Step 2: The Solution

Attaching the flag onto the trailer frame doesn't have to be complicated, but there'a a rapid prototyping machine (a 3D printer) at work, and if you have to ask why, dude, you'll never understand.

The rapid prototyper we have is a Stratasys Prodigy Plus; an FDM 3D printer. The Prodigy Plus seems to have been discontinued, of the current lineup it's probably closest to the FDM 200mc.

The Prodigy Plus takes CAD models as input and prints the parts out of ABS plastic. The resolution is a bit better than 0.010 inches in all three dimensions, though structures of that size are very weak. It prints about 1 cubic inch per hour, depending on settings & geometry. Overhanging geometries are supported by printing a light-weight, water-soluble scaffolding (the prototyper's CAM software adds this automatically).

Step 3: The Design, Making of the CAD Model

The frame of the bike trailer is aluminum tubing, 1" od.

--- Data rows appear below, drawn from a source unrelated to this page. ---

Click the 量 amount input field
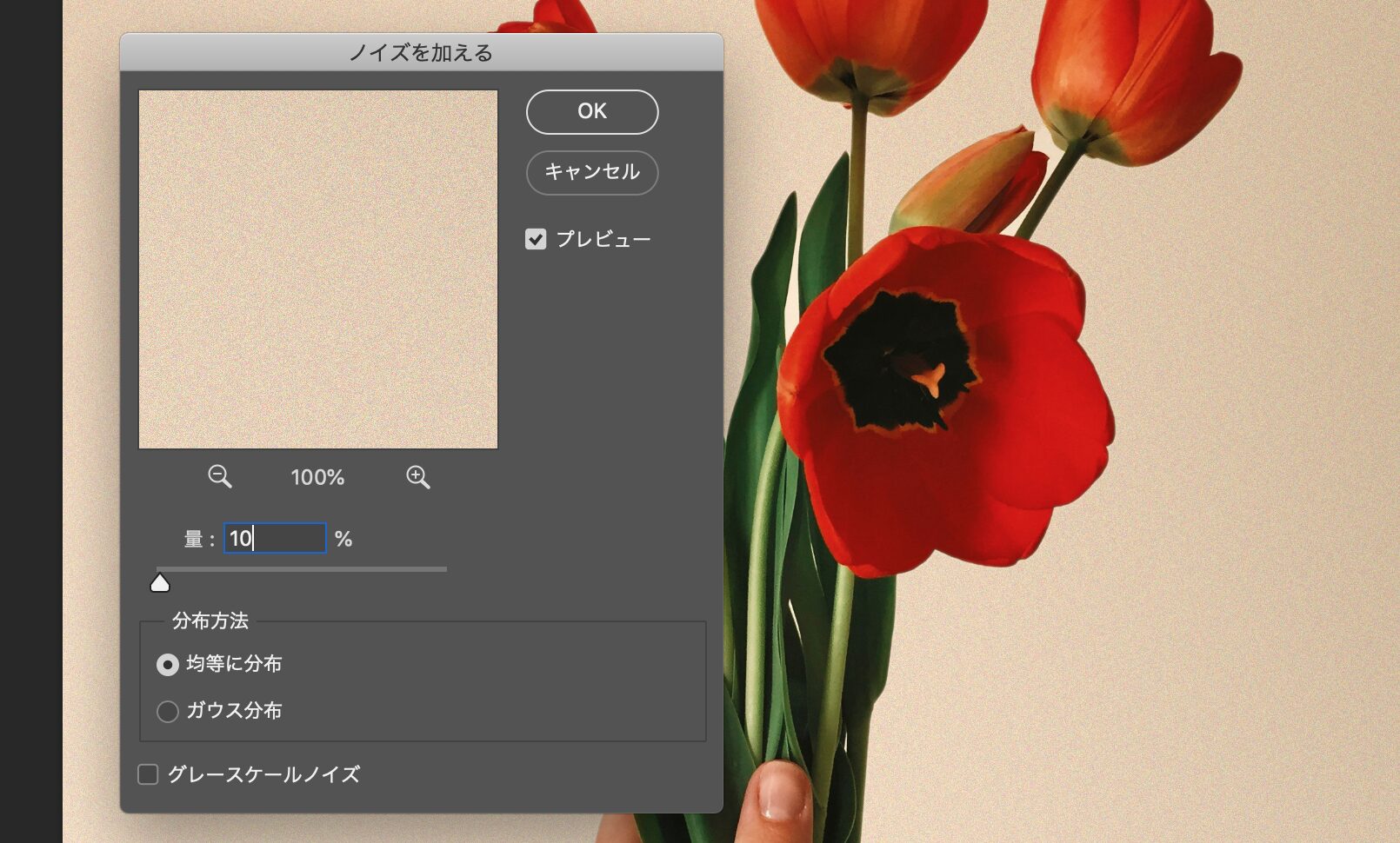This screenshot has height=843, width=1400. [x=275, y=538]
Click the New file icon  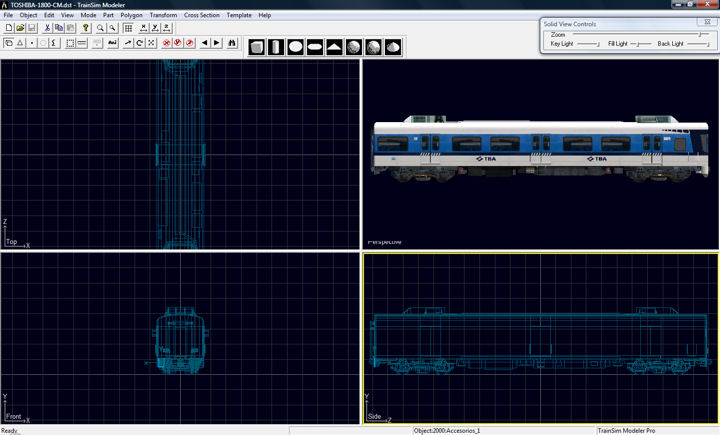pyautogui.click(x=8, y=28)
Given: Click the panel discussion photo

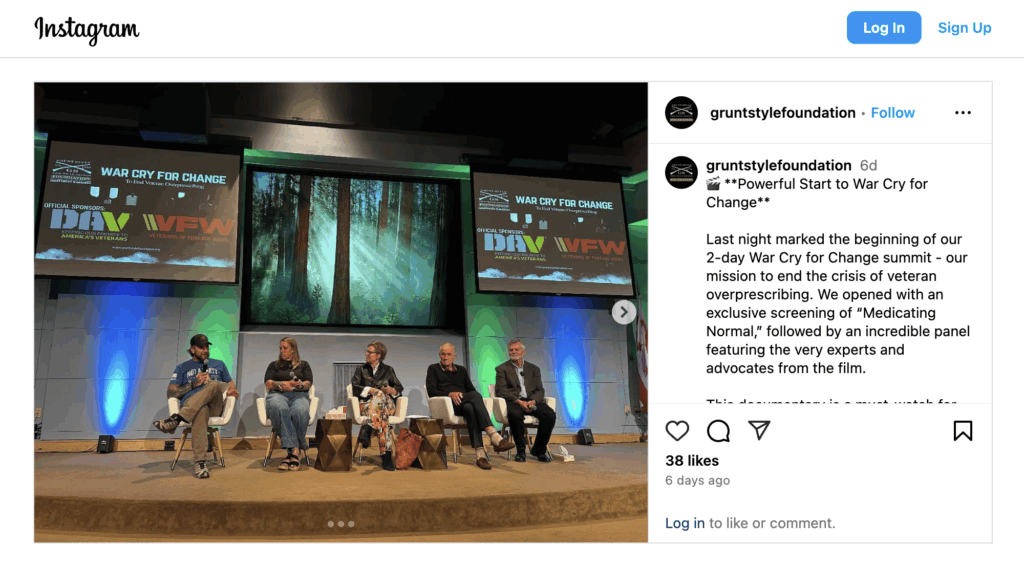Looking at the screenshot, I should (x=341, y=312).
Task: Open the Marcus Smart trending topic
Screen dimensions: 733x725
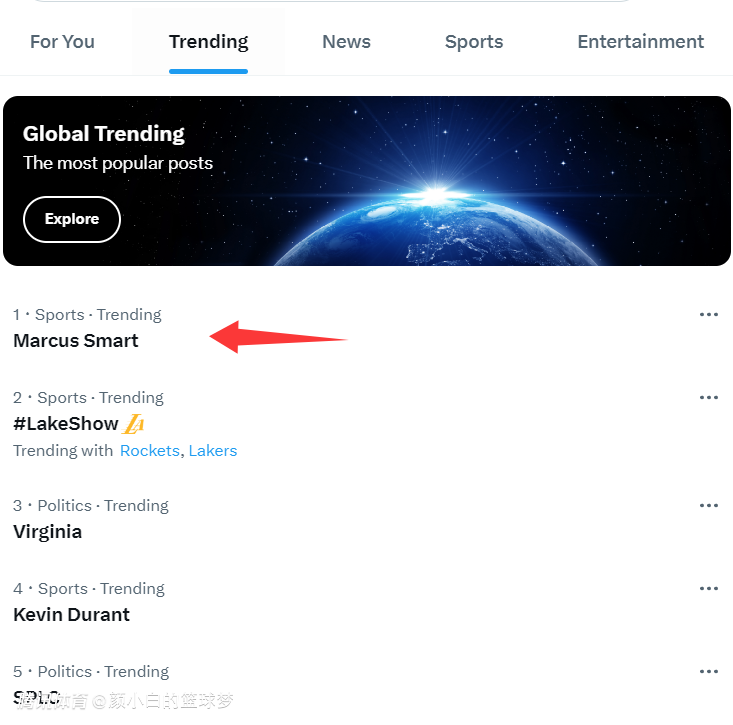Action: [76, 341]
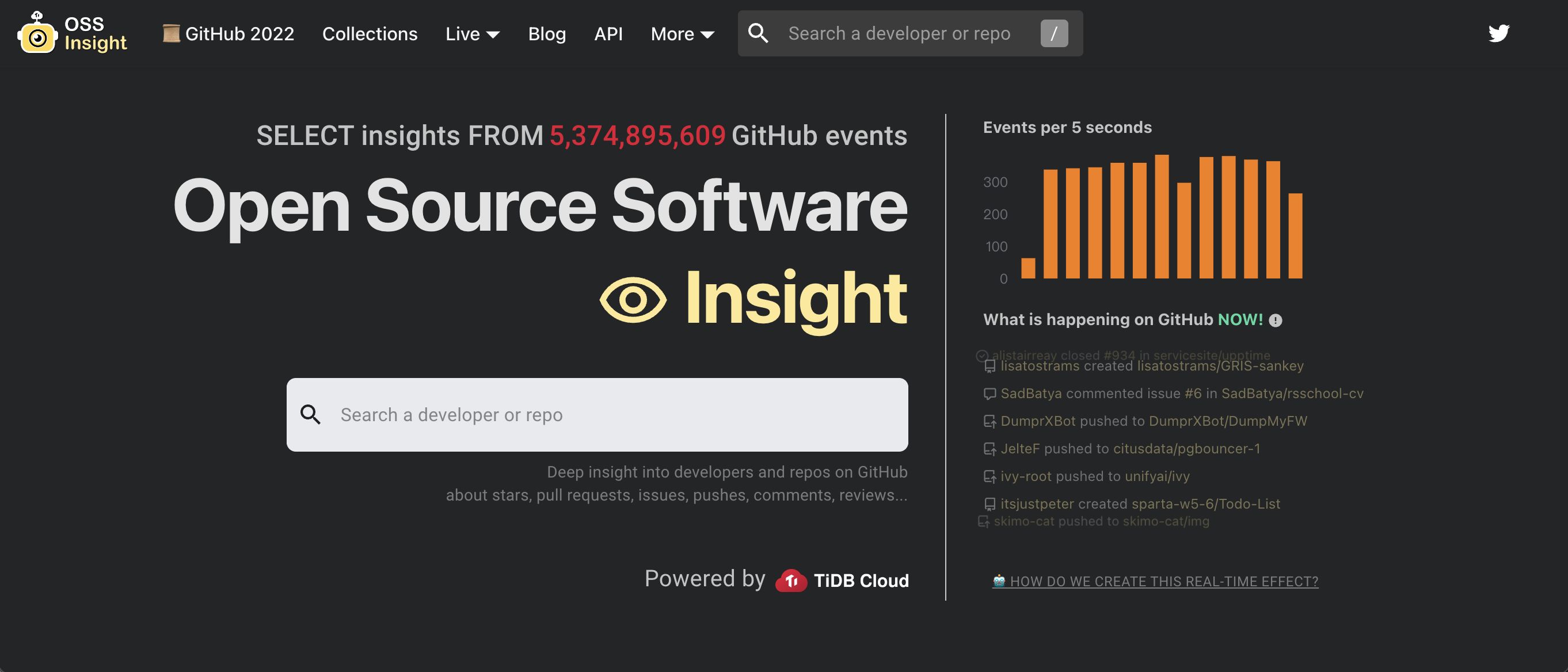1568x672 pixels.
Task: Click the API navigation link
Action: [x=608, y=33]
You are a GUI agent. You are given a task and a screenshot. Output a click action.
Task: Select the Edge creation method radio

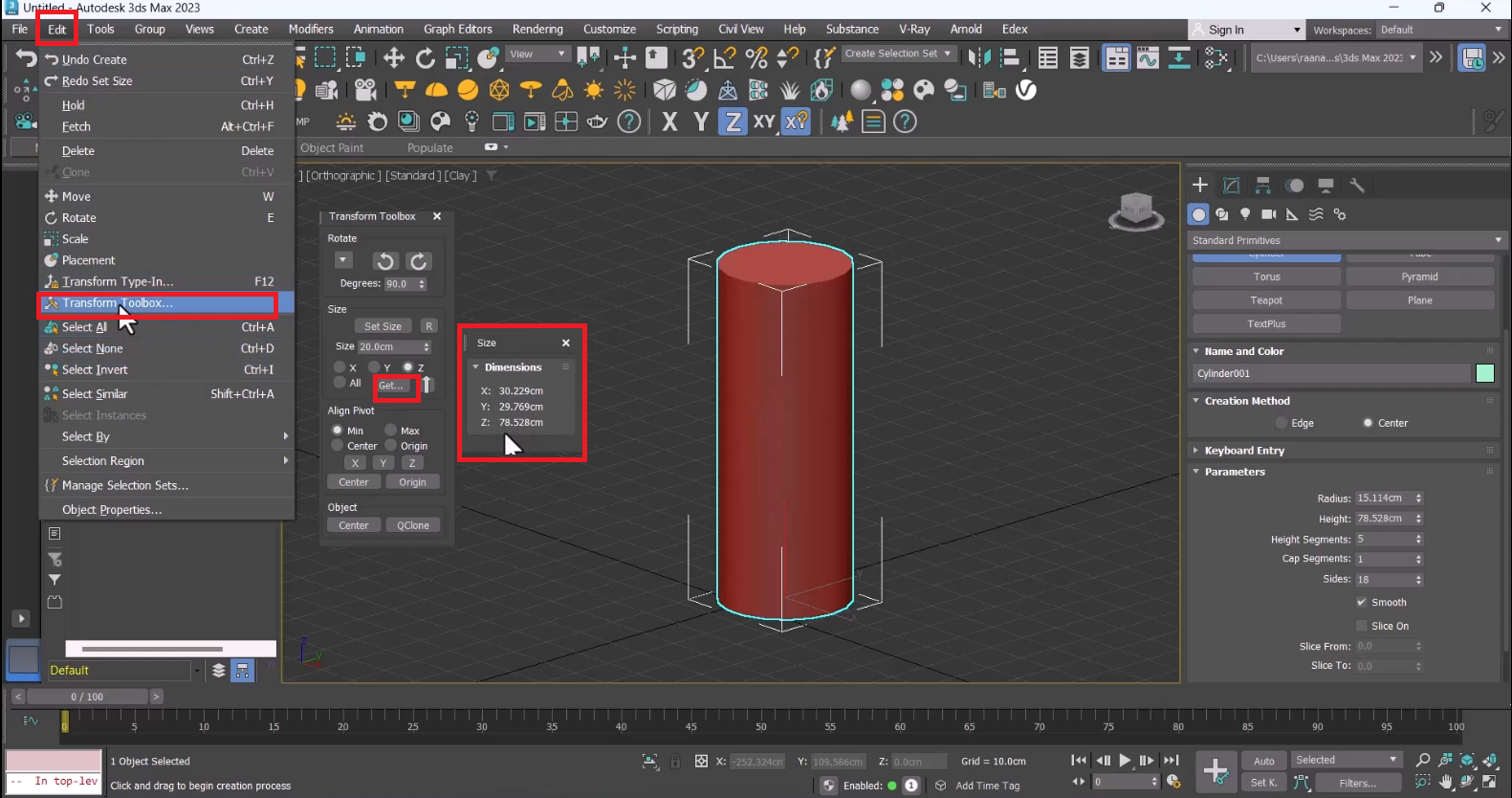pyautogui.click(x=1282, y=423)
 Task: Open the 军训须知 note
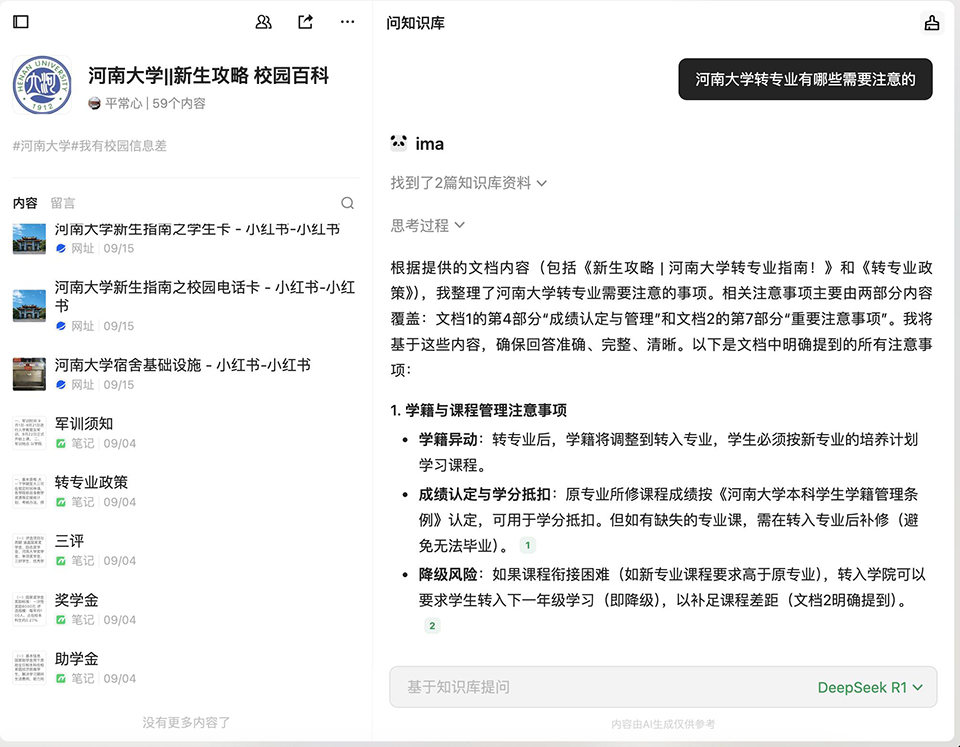(84, 423)
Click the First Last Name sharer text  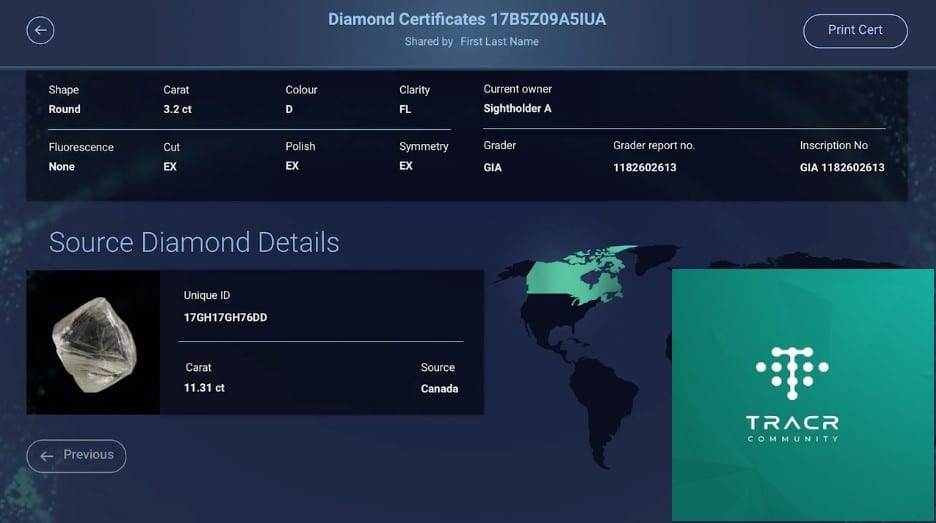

It's straight where I want to put the clamp, which makes things easy.

The flag pole is some kind of plastic, .25" od.

I want a sheet of rubber wrapped around the trailer frame, to give the clamp something squishy and high-friction to clamp down on. The old dead innertubes you get for free from the bike shop are perfect for this. The one I had on hand measured about 0.075" for two thicknesses.

I drew this design in Solidworks (running in Windows XP, in a QEMU virtual machine on my Linux laptop). Anyone know of a good CAD program that runs on Linux? None of the ones I've tried compares to Solidworks.

The big hole is oversized by 0.075" to make room for the rubber.

The little flag-pole-hole if oversized by .060" (0.030" all around the flag pole) to make it easier to put the flag in and take it out. The flag pole will slide in freely and just rest there, held by nothing but gravity. When I need to stow the trailer (in the back of the family minivan, say), it pulls out to lay flat out of the way against the wall.

The four screw holes are 0.177", which Machinery's Handbook says is the proper free-fit clearance hole for #8 screws. I dont trust the FDM'ed ABS to hold threads, so I opted for through-holes and nylon locking nuts.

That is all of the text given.